The British Film Institute is one of the largest film archives in the world, not only preserving a vast history of motion pictures but restoring them for future audiences. They’ve recovered Edwardian newsreels, Hitchcock’s earliest works and Ken Russell’s nudest. In a new initiative, the BFI will be collecting video from another notoriously inscrutable genre: internet memes.
“Curatorially, I suppose the objective of this project has been an attempt to capture what the world of online moving image has brought to the wider story of filmmaking,” says BFI archivist Will Swinburne in a video from the Institute. “So that might mean hugely important cultural moments, that might mean things everyone would recognize.”

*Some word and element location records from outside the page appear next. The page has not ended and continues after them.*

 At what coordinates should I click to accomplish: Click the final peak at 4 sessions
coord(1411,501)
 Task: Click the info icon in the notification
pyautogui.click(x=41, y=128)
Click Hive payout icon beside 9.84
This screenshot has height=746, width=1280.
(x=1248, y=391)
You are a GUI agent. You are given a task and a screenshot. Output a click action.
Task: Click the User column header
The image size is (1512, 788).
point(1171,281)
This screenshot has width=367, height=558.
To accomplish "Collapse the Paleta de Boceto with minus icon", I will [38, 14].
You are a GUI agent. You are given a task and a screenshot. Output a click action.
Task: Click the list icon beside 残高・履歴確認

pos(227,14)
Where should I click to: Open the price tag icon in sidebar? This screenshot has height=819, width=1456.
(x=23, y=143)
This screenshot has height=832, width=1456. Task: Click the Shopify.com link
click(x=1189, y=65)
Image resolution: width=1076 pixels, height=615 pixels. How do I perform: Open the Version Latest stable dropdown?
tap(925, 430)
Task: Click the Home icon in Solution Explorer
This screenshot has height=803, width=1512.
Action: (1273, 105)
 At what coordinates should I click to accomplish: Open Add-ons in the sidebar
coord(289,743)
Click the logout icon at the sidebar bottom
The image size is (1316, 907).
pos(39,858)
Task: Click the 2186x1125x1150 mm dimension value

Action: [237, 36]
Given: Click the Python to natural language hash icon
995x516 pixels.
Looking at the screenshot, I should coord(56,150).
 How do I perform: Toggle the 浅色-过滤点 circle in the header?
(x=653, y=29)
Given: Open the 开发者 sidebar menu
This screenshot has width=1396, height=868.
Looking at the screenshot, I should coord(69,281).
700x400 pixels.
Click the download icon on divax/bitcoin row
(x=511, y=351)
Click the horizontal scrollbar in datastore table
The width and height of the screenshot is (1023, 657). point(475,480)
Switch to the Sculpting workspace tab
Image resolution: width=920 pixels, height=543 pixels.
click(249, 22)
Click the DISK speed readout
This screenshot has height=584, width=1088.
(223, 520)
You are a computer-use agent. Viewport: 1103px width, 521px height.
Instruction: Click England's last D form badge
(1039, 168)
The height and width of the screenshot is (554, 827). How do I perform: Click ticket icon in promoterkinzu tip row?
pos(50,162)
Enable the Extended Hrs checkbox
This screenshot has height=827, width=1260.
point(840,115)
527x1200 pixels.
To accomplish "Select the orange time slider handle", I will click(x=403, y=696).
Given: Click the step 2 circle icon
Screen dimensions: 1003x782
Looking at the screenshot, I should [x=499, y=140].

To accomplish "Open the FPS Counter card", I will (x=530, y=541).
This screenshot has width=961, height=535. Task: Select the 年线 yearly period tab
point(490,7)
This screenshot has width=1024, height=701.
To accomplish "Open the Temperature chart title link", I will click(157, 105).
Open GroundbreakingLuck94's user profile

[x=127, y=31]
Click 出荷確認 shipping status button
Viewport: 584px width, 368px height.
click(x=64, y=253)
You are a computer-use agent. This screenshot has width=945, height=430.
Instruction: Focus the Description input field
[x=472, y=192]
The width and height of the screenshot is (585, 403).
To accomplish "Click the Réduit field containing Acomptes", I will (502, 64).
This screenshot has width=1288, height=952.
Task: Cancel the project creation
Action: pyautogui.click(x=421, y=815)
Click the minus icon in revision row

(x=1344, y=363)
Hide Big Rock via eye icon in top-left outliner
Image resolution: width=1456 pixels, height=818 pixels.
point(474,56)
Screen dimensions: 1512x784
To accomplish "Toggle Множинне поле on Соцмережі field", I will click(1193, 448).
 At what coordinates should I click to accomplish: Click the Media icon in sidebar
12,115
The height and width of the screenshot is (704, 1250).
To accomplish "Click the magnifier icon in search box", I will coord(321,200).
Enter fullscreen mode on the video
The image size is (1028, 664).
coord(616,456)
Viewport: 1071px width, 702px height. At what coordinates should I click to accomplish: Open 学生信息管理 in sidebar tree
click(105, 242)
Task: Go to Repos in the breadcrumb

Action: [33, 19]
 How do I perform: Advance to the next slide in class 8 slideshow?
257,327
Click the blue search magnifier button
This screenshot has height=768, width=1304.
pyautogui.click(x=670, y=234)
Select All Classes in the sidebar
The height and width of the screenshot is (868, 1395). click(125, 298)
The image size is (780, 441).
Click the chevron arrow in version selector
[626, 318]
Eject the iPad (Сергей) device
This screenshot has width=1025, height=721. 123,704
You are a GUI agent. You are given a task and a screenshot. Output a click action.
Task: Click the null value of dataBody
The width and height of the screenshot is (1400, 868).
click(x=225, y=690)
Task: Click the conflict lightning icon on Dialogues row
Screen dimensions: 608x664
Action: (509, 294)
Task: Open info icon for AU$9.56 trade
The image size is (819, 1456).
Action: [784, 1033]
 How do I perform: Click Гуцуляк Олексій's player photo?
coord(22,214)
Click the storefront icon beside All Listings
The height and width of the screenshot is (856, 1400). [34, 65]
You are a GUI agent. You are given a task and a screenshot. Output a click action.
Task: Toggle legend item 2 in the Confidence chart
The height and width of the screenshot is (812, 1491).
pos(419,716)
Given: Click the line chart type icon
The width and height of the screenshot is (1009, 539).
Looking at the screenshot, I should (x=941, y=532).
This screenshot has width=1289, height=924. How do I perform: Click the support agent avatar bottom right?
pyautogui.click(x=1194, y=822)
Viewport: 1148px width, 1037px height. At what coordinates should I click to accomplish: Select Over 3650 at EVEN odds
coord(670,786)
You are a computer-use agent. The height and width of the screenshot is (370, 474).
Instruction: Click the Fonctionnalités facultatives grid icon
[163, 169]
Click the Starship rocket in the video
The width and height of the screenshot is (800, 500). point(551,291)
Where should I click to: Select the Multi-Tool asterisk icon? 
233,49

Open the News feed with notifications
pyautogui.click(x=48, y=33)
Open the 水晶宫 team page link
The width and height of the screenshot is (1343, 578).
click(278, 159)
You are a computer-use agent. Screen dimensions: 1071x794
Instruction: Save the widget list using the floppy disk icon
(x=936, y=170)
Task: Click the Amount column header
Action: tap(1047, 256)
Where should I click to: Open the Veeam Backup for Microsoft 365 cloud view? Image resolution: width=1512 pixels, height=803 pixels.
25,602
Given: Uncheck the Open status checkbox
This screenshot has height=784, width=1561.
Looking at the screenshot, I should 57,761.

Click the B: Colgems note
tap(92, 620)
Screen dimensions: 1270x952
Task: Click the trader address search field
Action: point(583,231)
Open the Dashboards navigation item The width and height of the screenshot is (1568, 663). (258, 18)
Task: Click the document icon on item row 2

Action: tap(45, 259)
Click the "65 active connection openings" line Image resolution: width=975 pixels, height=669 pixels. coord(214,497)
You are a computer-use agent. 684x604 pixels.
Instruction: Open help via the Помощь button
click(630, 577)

Available through the BFI’s Replay portal, you can explore a growing selection of what the Institute deems essential, viral works. This ranges from Mr Weebl’s famed ‘Badgers’ cartoon loop, “Charlie bit my finger” and that gif of a nodding Robert Redford that everyone mistakes for Zach Galifianakis. Like a Criterion closet of memes, each entry includes supplemental commentary, either from art critics or the people responsible for these clips gurgling up online in the first place.
The BFI emphasize that it’s not merely a matter of preserving the most viral clips, but assembling a mosaic of the internet that unfurled into the one we have today. Cartoons, commentary, DIY tutorials, ASMR roleplays, music videos, machinimas and YouTube poops are all viable elements in the chemistry of the world wide web.
It’s also not as simple as making a YouTube playlist. The BFI is also seeking permission and involvement from the creators of these videos to submit the raw file. A dual challenge of finding some of these eclectic individuals and praying they’ve held on to a hard drive for 30 years.
“I wonder if in a hundred years someone’s going to be coming to this collection and viewing these mid-2000s grime videos or these Flash cartoons in the same way that we view the Edwardian crowd scenes of Mitchell and Kenyon,” says Swinburne. “Are they going to be discovering these long after YouTube has gone the way of Vine?”
It may seem like a fluffy initiative, but the truth is these pieces of media are not as permanent as we assume. Online institutions and platforms can be wiped out in an instant. When Adobe Flash was retired in 2020, it removed generations of video games and animation from the internet. In 2019, a server error on MySpace caused all music predating 2016 to be erased, millions of pop punk and emo tracks cindered like an inferno at a midwestern mall.
That’s not even addressing the biggest elephants in the room. Last year, YouTube rolled out a program to retroactively upscale videos with AI, regardless of permission, putting decades of uploads at risk of being tampered. And forget Vine, TikTok and its ownership have become a political football, making the short form video behemoth precarious despite its popularity. While it may not end up in the BFI’s preservation effort, erotica is constantly on the chopping block across all digital platforms due to pressure from payment processors, Tumblr’s most infamous blunder on an infinite loop.